Article →
But labor-based grading means something very different now. According to its leading proponent, Asao B. Inoue, the underlying assumption is that “[i]t’s better to separate the course grade from how and what students learn in the course.” He’s not kidding. I’ll let him say it again: in his labor-based grading contracts, “how anyone judges writing quality is divorced from how final course grades are determined.”
How are labor-based grades calculated, then? Largely by participatory measures: attendance, discussion, workshop feedback, and completion of assignments. The actual writing could be completely incoherent and a student could still earn a B. If this seems too shocking to be true, Inoue is in demand as a consultant for writing pedagogy. He gave the Chair’s Address at the 2019 National Council of Teachers of English (see the video or the full text here). In fact, his influence on the state of Washington is so profound that half of the community and technical colleges there either presently offer or are planning to offer English courses with labor-based grading.
I find labor-based grading a dangerous trend for many reasons, as I’ll explain. But I’m writing about it today because I’m baffled by how labor-based grades can coexist with academic assessment. That is, how can institutions that ask their faculty to measure student progress, either to earn accreditation or to evaluate teaching effectiveness, allow some courses to dispense with formal evaluation of academic achievement altogether? I am no fan of assessment. But a course with labor-based grades yields no data whatsoever about whether students are writing better thesis statements or mastering skills like organization or paraphrase. In fact, I’m at a loss to explain how any institution that supports labor-based grading contracts can justify charging tuition for writing courses where there is no evaluation of structure, clarity, or depth of evidence, not to mention basic grammar and spelling, in student work.

Entries supplied →
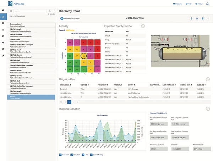Open the home dashboard in sidebar
Viewport: 213px width, 161px height.
3,10
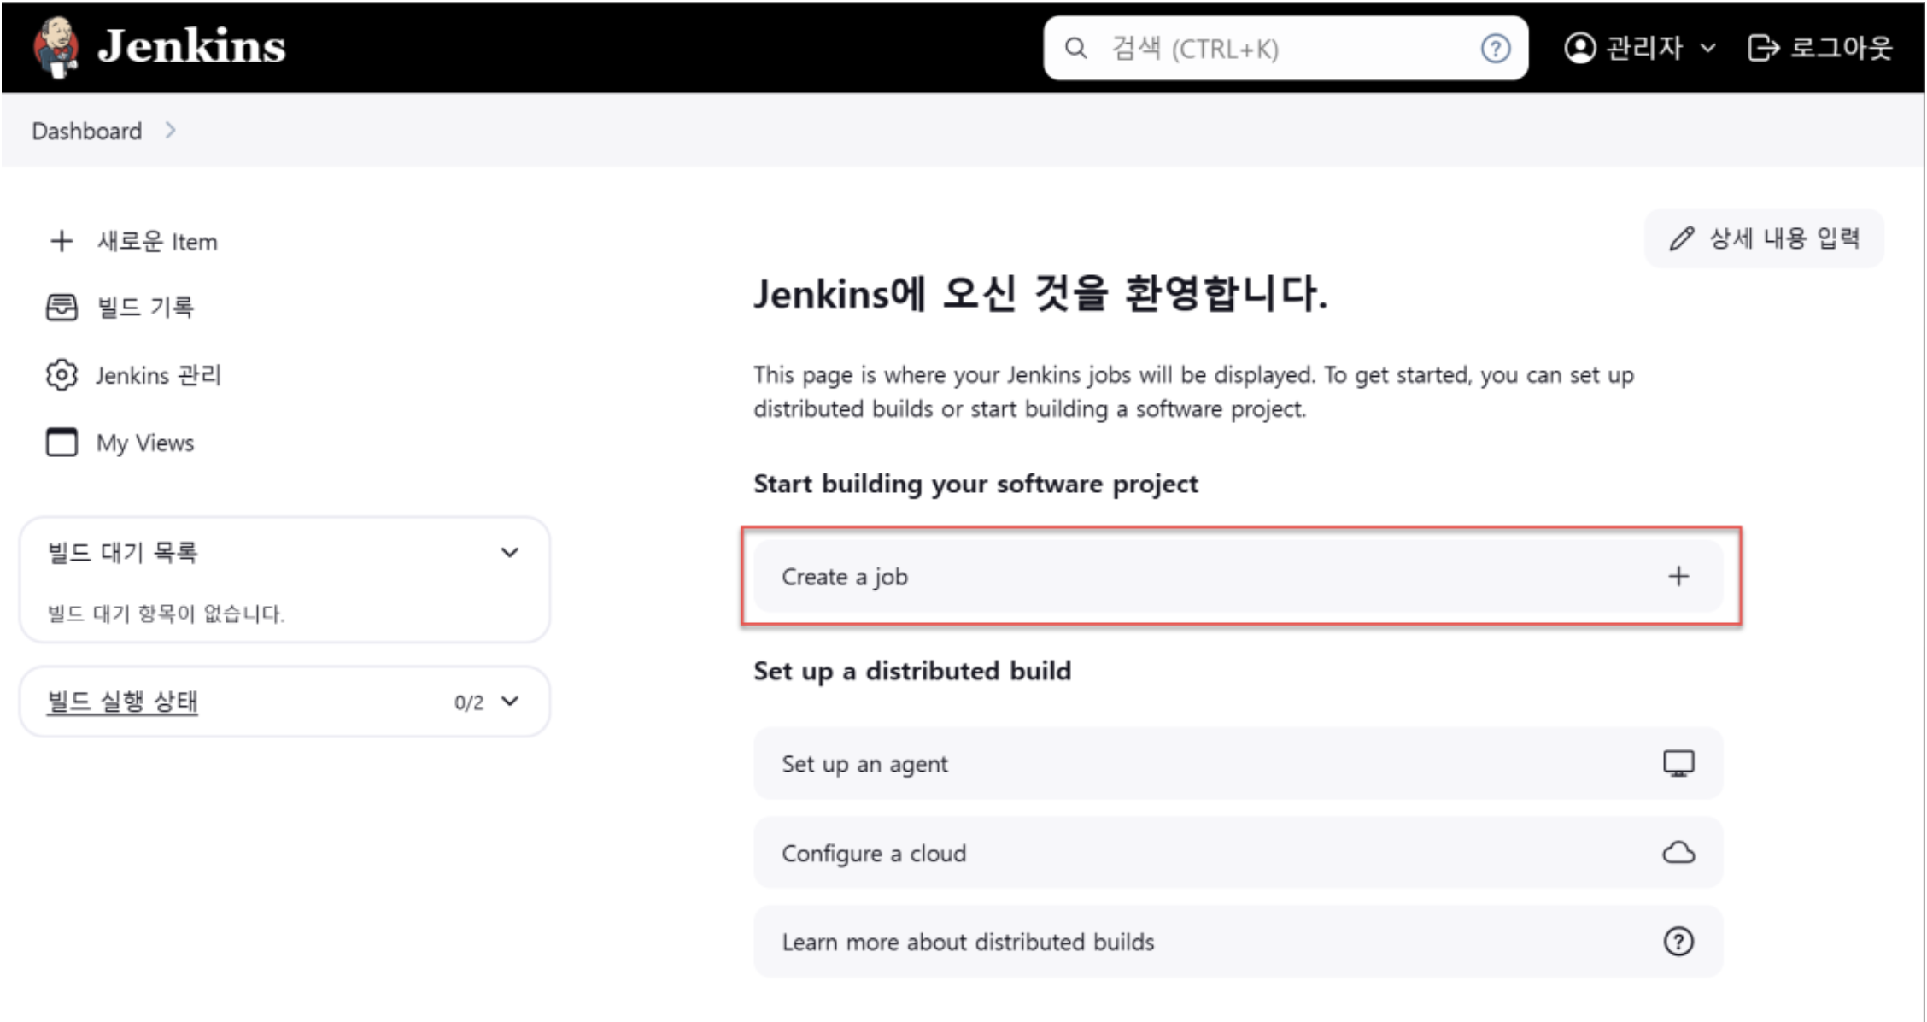This screenshot has width=1927, height=1022.
Task: Click the breadcrumb chevron after Dashboard
Action: coord(170,130)
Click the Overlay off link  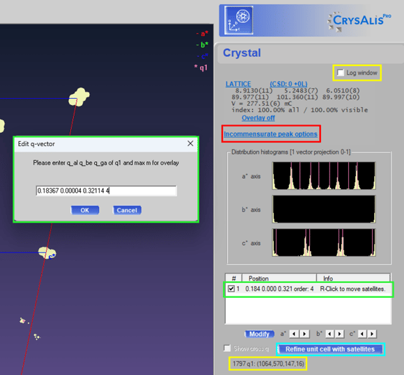[x=258, y=118]
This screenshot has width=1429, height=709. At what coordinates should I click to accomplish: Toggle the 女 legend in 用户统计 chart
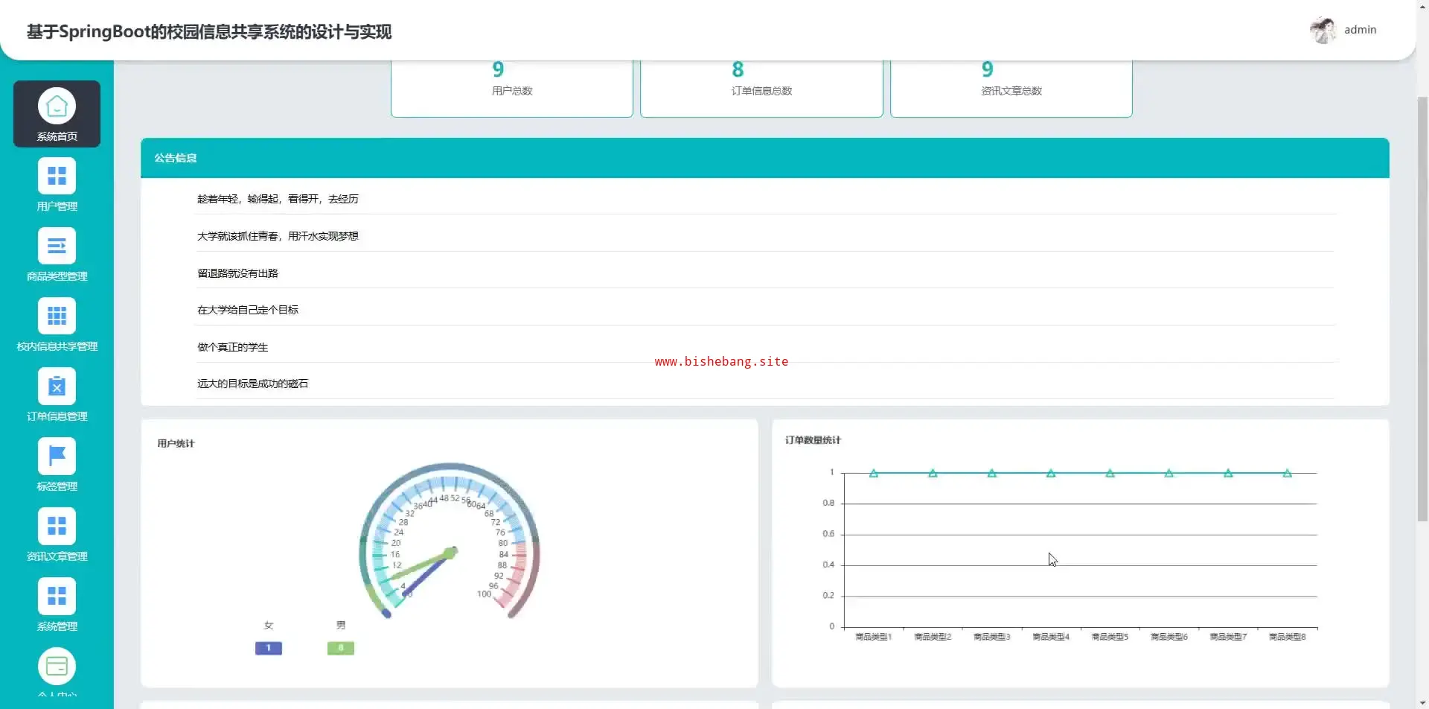[269, 648]
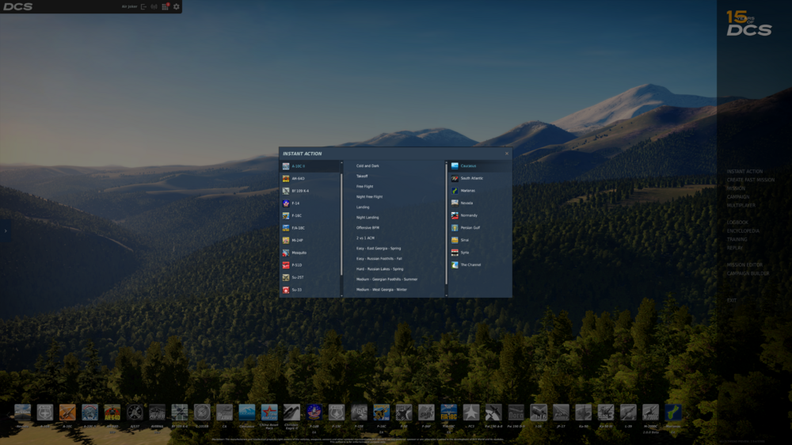Click the Exit option in sidebar
Viewport: 792px width, 445px height.
coord(731,301)
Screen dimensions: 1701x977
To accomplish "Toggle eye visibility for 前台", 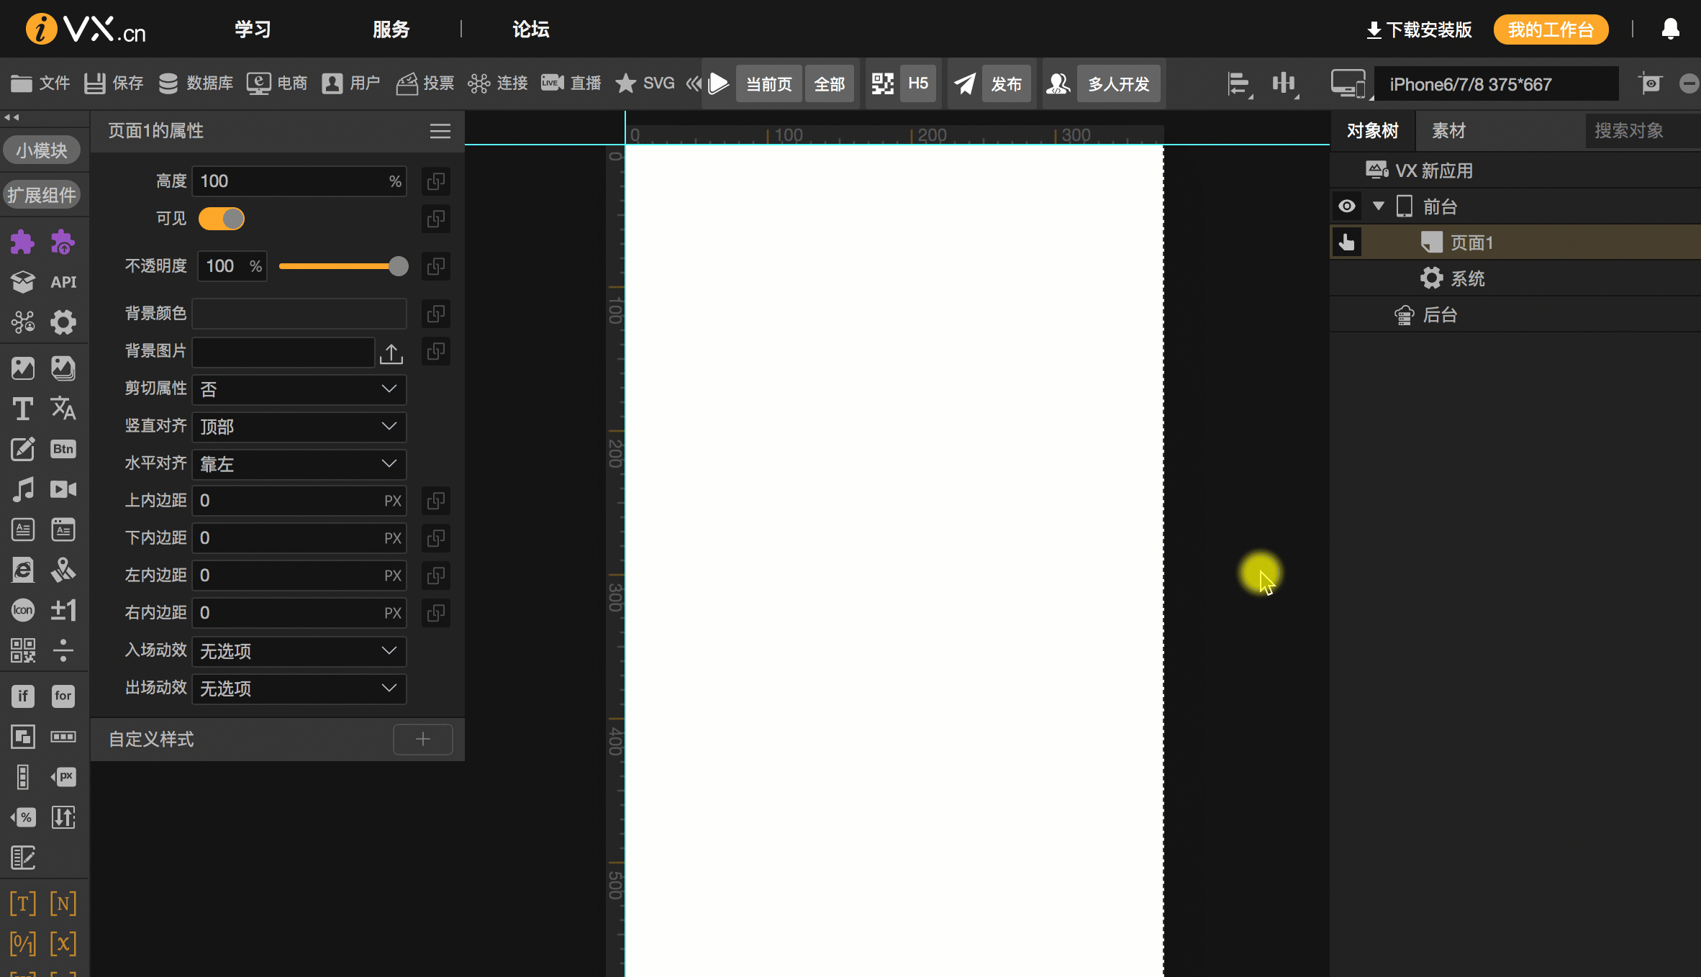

Exercise task → In the article on labor-based grading, what reason does the author give for writing about the topic today? Answer in one to three sentences.

Written response → The author is baffled by how labor-based grades can coexist with academic assessment. Institutions ask faculty to measure student progress for accreditation or to evaluate teaching effectiveness, yet courses with labor-based grades dispense with formal evaluation of academic achievement. Such courses yield no data on whether students are writing better thesis statements or mastering skills like organization or paraphrase.